Control the execution backend that Daft will run on by calling these functions once at the start of your application.

daft.context.set_runner_py

Set the runner for executing Daft dataframes to your local Python interpreter - this is the default behavior.

daft.context.set_runner_ray

Set the runner for executing Daft dataframes to a Ray cluster

Setting configurations#

Configure Daft in various ways during execution.

daft.set_planning_config

Globally sets various configuration parameters which control Daft plan construction behavior.

daft.planning_config_ctx

Context manager that wraps set_planning_config to reset the config to its original setting afternwards

daft.set_execution_config

Globally sets various configuration parameters which control various aspects of Daft execution.

daft.execution_config_ctx

Context manager that wraps set_execution_config to reset the config to its original setting afternwards

I/O Configurations#

Configure behavior when Daft interacts with storage (e.g. credentials, retry policies and various other knobs to control performance/resource usage)

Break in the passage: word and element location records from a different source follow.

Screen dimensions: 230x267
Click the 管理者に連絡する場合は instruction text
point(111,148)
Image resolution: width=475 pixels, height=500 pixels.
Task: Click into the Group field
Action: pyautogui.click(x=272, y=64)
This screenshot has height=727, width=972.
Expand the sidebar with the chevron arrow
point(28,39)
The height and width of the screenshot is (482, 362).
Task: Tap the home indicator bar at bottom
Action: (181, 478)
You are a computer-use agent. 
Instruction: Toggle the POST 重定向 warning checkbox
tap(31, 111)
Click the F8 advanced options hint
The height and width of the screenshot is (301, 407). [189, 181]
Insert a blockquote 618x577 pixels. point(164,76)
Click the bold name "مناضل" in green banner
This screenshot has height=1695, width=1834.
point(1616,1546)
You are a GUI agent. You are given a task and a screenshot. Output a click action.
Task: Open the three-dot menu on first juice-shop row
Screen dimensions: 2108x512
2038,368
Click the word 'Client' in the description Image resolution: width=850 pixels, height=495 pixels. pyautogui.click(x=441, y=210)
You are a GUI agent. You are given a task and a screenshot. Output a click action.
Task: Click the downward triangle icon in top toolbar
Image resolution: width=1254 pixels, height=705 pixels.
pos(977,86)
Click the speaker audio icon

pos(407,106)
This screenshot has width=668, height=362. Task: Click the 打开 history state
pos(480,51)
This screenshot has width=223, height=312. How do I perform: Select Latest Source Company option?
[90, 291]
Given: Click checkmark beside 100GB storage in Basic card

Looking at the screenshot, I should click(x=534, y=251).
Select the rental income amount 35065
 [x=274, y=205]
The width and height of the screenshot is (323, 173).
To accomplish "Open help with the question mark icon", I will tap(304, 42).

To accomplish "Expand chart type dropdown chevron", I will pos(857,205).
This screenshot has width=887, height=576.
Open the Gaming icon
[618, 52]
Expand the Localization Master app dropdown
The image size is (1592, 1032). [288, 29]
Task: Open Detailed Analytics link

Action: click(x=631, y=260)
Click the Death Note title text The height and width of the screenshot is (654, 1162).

These configurations are most often used as inputs to Daft DataFrame reading I/O functions such as in Dataframe Creation.

daft.io.IOConfig

Create configurations to be used when accessing storage

daft.io.S3Config

Create configurations to be used when accessing an S3-compatible system

daft.io.S3Credentials

Create credentials to be used when accessing an S3-compatible system

daft.io.GCSConfig

Create configurations to be used when accessing Google Cloud Storage.

daft.io.AzureConfig

Create configurations to be used when accessing Azure Blob Storage.